*About this task*
What is needed is a verbatim copy of all the records.
++++++++++
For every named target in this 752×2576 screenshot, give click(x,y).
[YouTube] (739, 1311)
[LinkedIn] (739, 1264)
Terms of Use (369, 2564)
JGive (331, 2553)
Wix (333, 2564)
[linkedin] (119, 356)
++++++++++
*Completed task*
For every named target in this 752×2576 screenshot, give click(x,y).
[YouTube] (739, 1311)
[LinkedIn] (739, 1264)
Terms of Use (369, 2564)
JGive (331, 2553)
Wix (333, 2564)
[linkedin] (119, 356)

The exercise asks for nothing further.